╭─ MATERIAL SUPPLIED
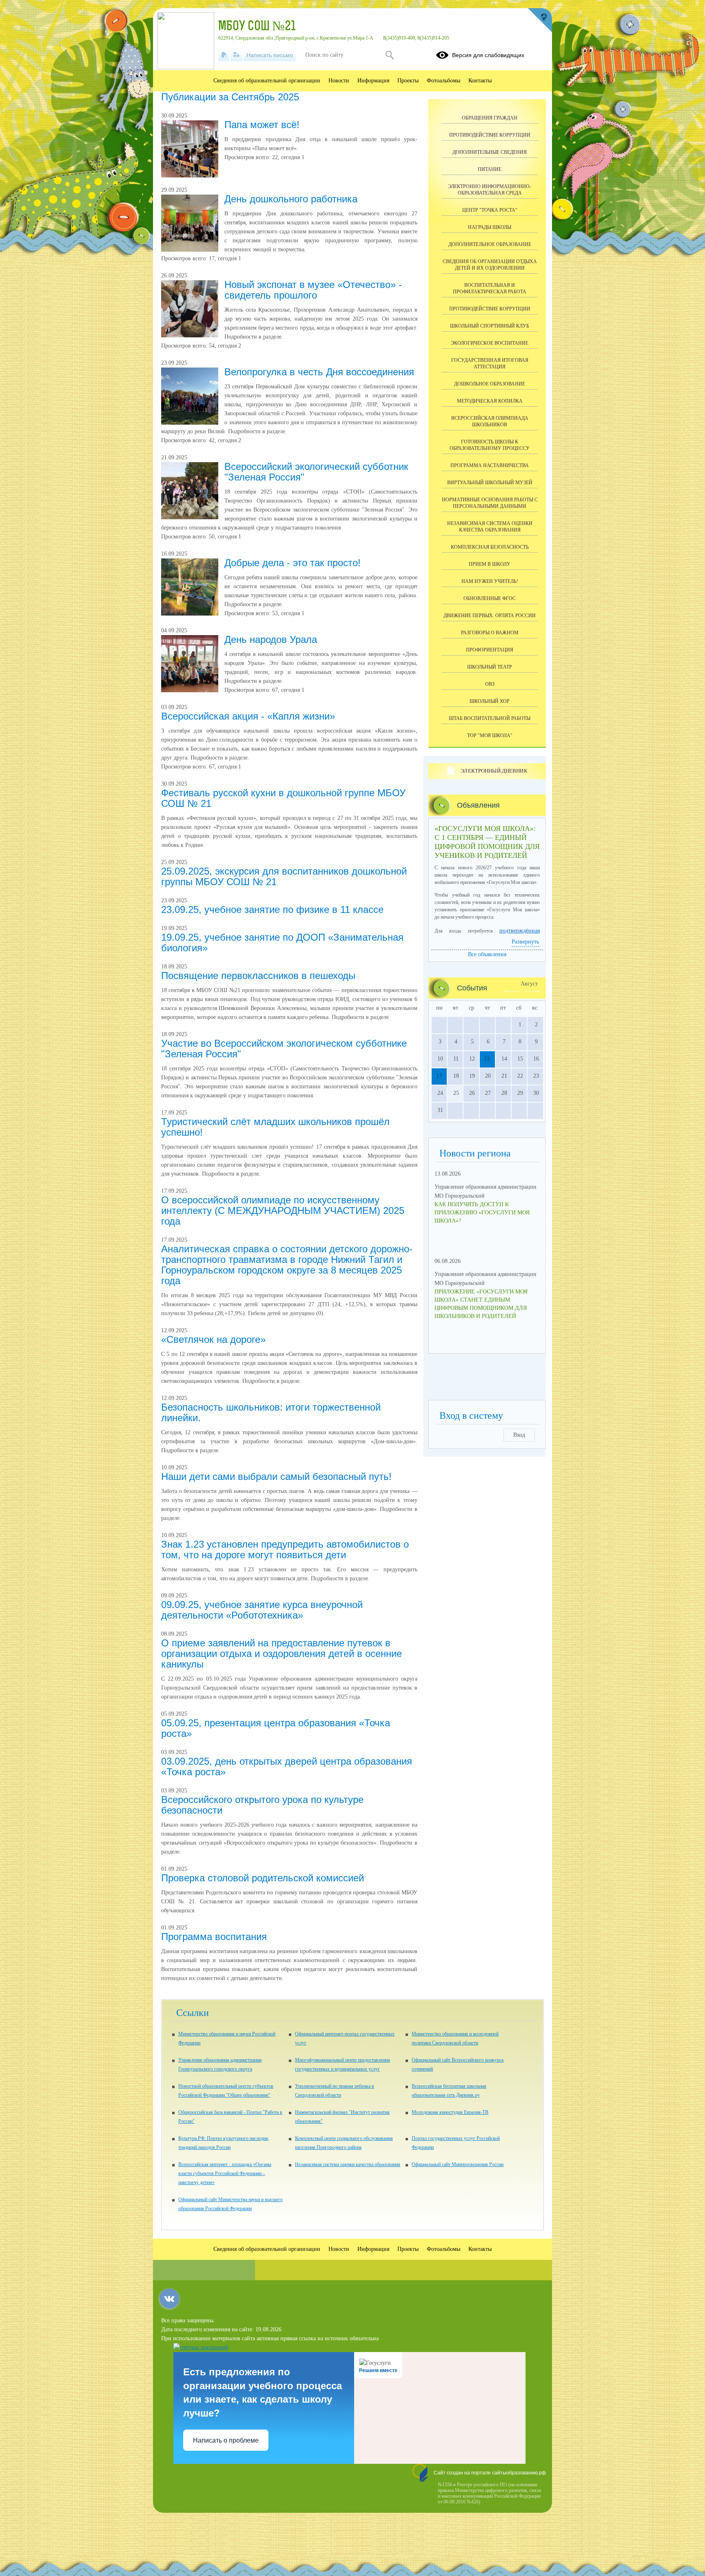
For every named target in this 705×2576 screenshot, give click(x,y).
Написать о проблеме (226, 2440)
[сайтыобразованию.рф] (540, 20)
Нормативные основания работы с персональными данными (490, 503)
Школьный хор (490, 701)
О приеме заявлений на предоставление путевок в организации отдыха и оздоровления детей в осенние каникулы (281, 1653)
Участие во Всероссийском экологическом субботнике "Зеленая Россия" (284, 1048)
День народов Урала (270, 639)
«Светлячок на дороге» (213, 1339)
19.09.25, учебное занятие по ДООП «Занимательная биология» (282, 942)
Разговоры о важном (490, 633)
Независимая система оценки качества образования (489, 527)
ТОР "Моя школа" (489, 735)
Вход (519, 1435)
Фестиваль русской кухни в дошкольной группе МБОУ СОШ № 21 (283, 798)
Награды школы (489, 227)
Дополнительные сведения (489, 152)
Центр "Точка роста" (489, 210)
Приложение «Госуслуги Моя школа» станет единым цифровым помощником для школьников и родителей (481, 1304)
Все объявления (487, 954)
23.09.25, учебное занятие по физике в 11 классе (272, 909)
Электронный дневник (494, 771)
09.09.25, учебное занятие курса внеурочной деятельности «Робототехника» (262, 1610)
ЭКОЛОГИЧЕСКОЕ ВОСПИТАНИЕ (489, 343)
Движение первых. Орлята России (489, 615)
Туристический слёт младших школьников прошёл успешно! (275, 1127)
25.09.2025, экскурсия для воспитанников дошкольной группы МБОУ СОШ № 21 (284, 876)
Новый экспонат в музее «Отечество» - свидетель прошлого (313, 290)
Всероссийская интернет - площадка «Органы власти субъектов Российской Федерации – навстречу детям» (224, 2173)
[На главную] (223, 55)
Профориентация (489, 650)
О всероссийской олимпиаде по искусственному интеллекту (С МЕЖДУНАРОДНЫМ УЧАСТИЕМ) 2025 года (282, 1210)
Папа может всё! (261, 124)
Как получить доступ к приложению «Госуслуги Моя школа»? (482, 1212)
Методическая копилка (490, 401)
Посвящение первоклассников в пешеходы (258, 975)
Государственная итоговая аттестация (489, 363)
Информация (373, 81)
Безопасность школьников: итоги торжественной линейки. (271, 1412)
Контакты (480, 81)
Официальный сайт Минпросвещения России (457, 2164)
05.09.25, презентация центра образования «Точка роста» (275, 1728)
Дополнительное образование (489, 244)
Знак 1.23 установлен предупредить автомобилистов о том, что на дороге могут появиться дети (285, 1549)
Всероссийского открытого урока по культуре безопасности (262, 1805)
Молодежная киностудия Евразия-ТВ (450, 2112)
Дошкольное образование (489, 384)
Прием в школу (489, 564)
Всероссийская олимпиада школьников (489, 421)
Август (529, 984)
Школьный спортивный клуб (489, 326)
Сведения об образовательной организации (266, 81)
╰─
╭─ MATERIAL SUPPLIED
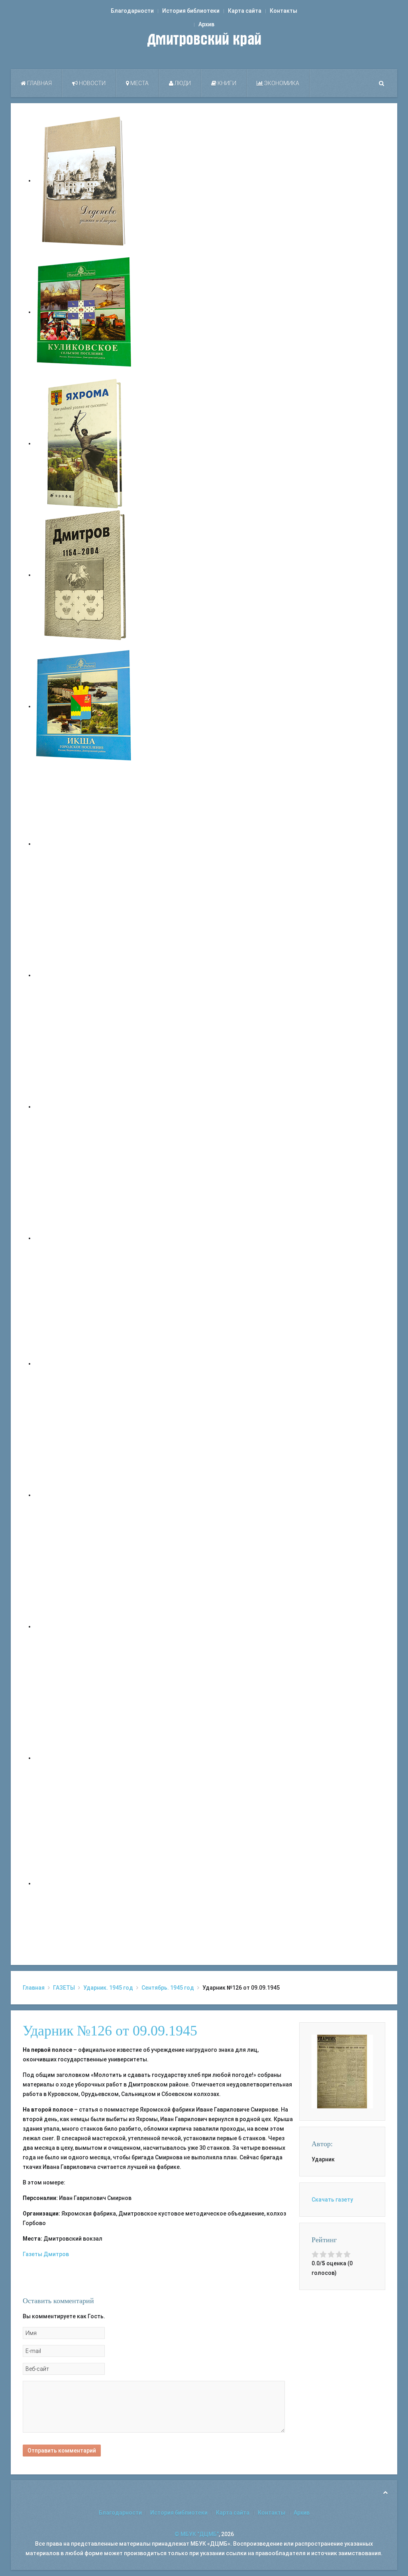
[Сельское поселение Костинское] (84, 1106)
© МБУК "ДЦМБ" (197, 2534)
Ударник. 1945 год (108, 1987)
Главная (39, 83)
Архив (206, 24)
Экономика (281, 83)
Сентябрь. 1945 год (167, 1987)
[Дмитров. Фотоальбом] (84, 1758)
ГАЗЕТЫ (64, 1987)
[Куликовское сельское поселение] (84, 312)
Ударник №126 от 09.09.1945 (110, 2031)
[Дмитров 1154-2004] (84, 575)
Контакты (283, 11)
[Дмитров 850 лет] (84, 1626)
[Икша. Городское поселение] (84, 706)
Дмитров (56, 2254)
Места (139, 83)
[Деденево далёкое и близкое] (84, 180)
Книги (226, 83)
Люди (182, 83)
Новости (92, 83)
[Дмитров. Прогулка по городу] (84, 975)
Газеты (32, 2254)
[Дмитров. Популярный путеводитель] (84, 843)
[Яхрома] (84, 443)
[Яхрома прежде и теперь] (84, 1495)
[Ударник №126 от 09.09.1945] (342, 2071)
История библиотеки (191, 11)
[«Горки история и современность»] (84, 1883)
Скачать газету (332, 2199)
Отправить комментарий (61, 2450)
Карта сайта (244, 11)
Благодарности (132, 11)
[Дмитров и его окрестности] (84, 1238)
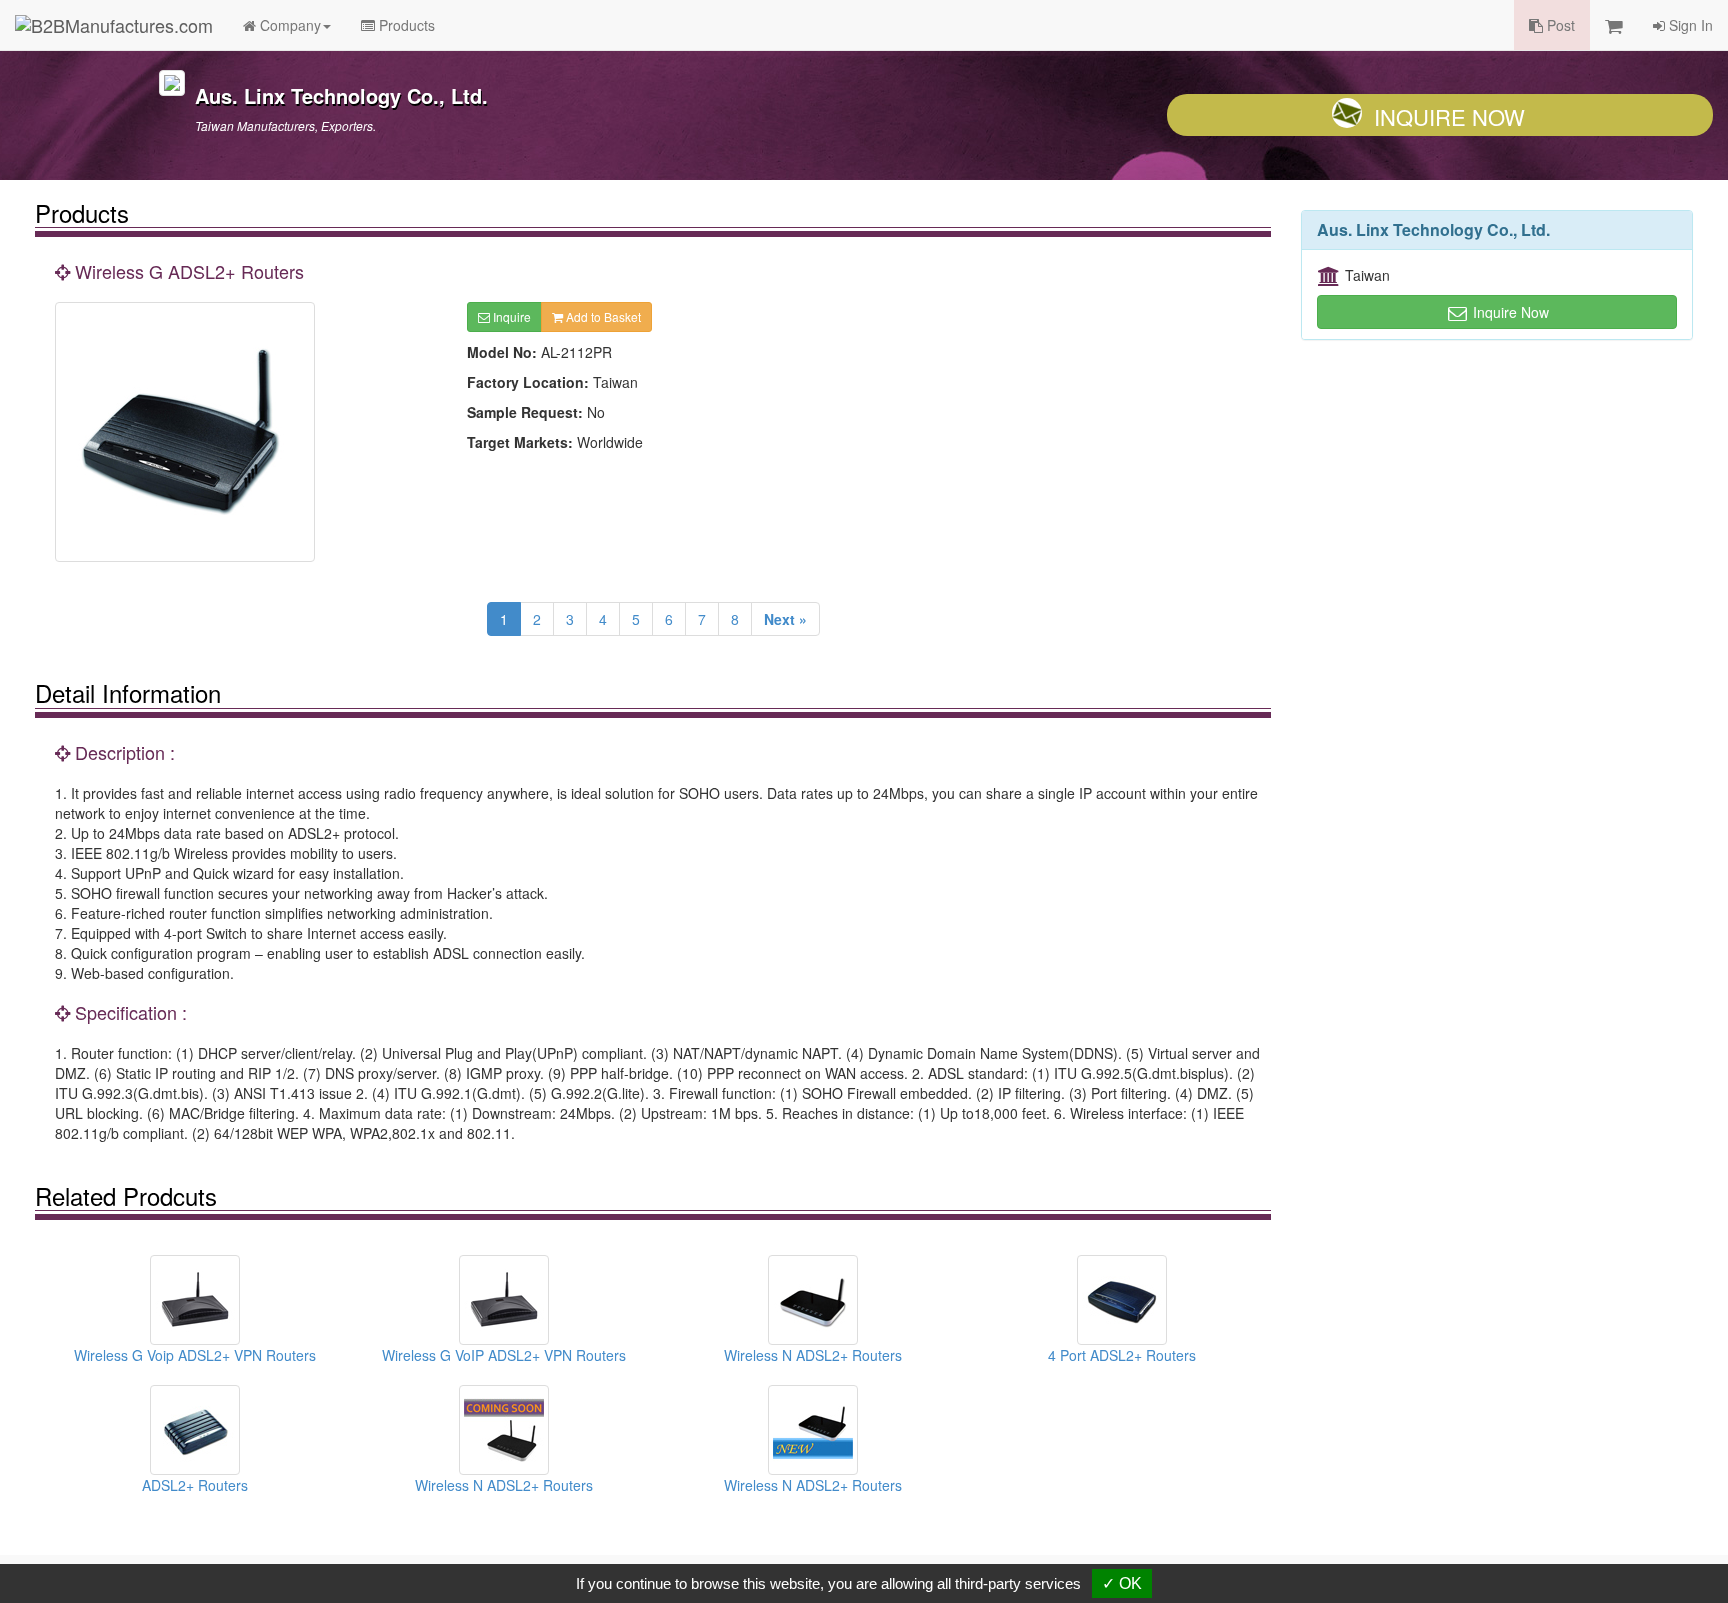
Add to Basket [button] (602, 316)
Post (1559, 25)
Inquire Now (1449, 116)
╰─
* BRIEF *
Transcribe the lines above between the line holding "Государственная итоговая аттестация" and the line holding "Прием в школу (489, 564)", inclusive, exactly as they stand and with nothing added.

* RESULT OF THE TASK *
Государственная итоговая аттестация (489, 363)
Информация (373, 81)
Безопасность школьников: итоги торжественной линейки. (271, 1412)
Контакты (480, 81)
Официальный сайт Минпросвещения России (457, 2164)
05.09.25, презентация центра образования «Точка роста» (275, 1728)
Дополнительное образование (489, 244)
Знак 1.23 установлен предупредить автомобилистов о том, что на дороге могут появиться дети (285, 1549)
Всероссийского открытого урока по культуре безопасности (262, 1805)
Молодежная киностудия Евразия-ТВ (450, 2112)
Дошкольное образование (489, 384)
Прием в школу (489, 564)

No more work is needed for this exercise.